Emanuele Salce: con un monologo faccio i conti col passato e con papà

Il sipario del teatro Cometa Off, da domani al 14 marzo, si aprirà su uno spettacolo sospeso tra pubblico e privato: al centro della scena, nel silenzio di un camerino, un attore non più giovane alle prese con una spericolata messinscena deve fare i conti con se stesso. Protagonista di questa storia che intreccia Dostoevskij e Europei di calcio, eros e thanatos, è Emanuele Salce, figlio del regista Luciano, scomparso vent’anni fa.
Partiamo dal titolo dello spettacolo «Mumble mumble… confessioni di un orfano d’arte»: cos’è una provocazione?
«È un gioco rischioso e affascinante.
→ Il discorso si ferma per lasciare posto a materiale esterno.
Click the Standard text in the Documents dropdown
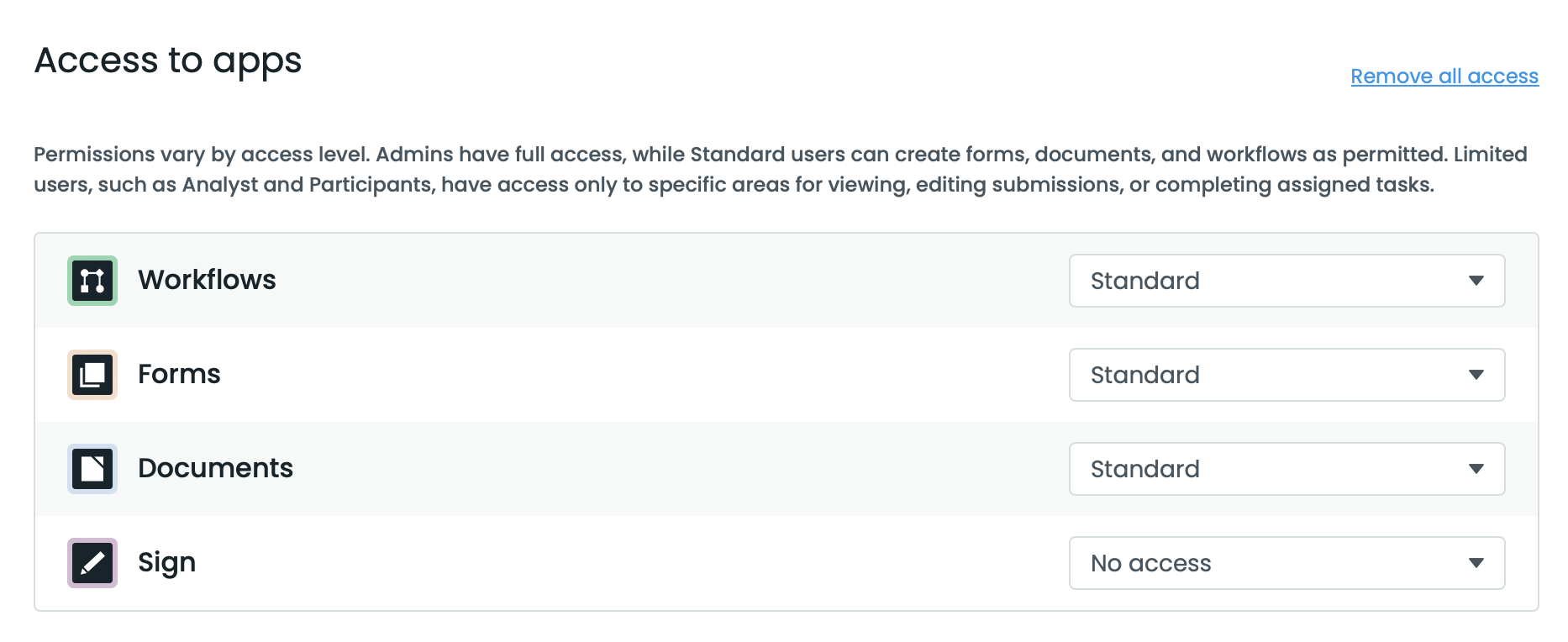 point(1144,469)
Se prima i miei padri sono passati attraverso di me, ora sono io che uso loro per questo spettacolo che è un’autoanalisi utile a chiudere il cerchi».
Lei è un triplo figlio d’arte, perché oltre a papà Salce e a mamma Diletta D’Andrea è stato il figlio acquisito di Vittorio Gassman: è stato difficile crescere in una famiglia così ingombrante?
«Teorie affascinanti dicono che siamo noi a scegliere la nostra famiglia terrena, perciò mi assumo tutte le mie responsabilità».
In scena porterà ricordi tragici e grotteschi che mescolano pubblico e privato.
«Sì, parlerò di quando sono morti i miei due padri, e racconterò le situazioni surreali che ho notato allora e di cui oggi colgo l’aspetto risibile».
A parte gli scatoloni di ricordi, foto, lettere e diari, cosa le ha lasciato in eredità Luciano Salce?
«Esperienze come questa, di fratellanza e appartenenza con lui. In scena faccio un lavoro di scavo per cercare cose che ho dentro, ma appartengono a mio padre».
Per Paolo Villaggio, Salce è stato uno degli uomini più importanti dello spettacolo italiano, eppure non tutti se ne ricordano.
«Se qualcuno ha l’obbligo di tenere vivo il suo ricordo, quello sono io».
Suo padre come commenterebbe questo spettacolo?
«Alla Salce, cinicamente direbbe "vedi ho fatto male ad andarmene prima, se fossi morto dopo avrei ritardato questo scempio”».


Crede di aver fatto il mestiere che desiderava, o pensa di essere stato condizionato?
«Vent’anni fa sono scappato da questo mondo e ho provato a fare tutt’altro: dai corsi di volo a Scienze politiche all’università, dall’assicuratore al nullafacente. Sono stato un autocommiserante e anche ubriacone. Ma non so se l'attore è la mia professione definitiva».